[start Records supplied]

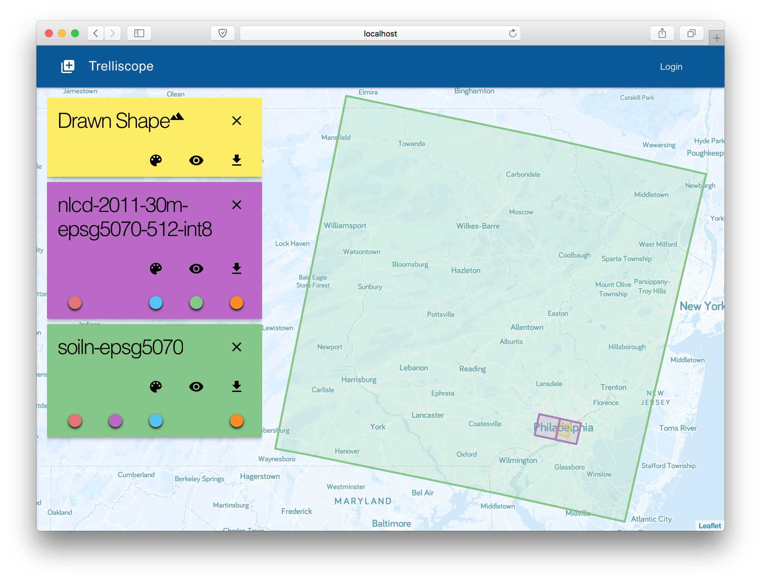Close the soiln-epsg5070 layer card

click(x=236, y=347)
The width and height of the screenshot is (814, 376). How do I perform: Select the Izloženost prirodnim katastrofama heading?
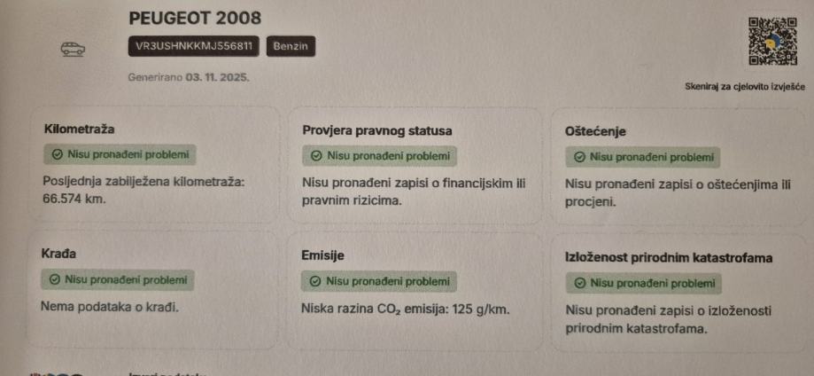[x=669, y=258]
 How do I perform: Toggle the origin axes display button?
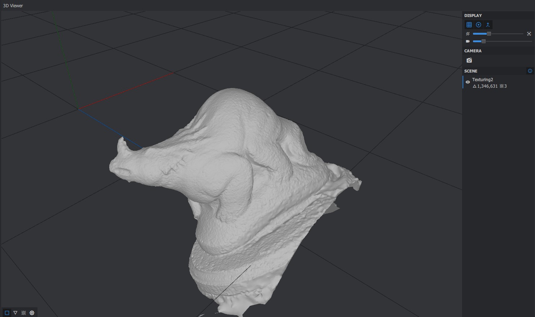(x=488, y=25)
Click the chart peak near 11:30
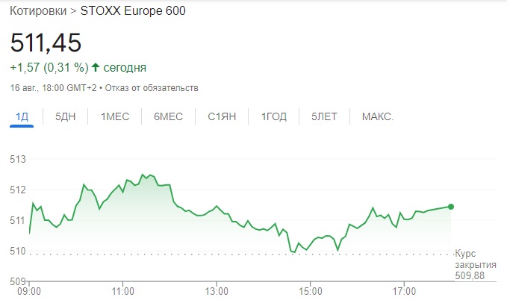This screenshot has width=507, height=303. 143,175
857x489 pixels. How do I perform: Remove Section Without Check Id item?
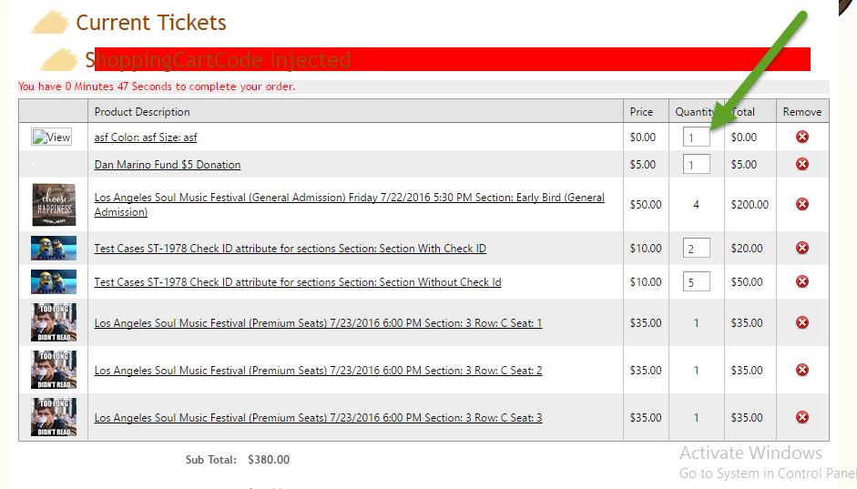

[end Records supplied]

§ **Stated goal**
Please copy everything from the line containing "How do I perform: Toggle" down to the end of the items, word for word. Leave the pictures out.

§ **Answer for the task**
 How do I perform: Toggle the origin axes display button?
(x=488, y=25)
Click the chart peak near 11:30
This screenshot has width=507, height=303. 143,175
857x489 pixels. How do I perform: Remove Section Without Check Id item?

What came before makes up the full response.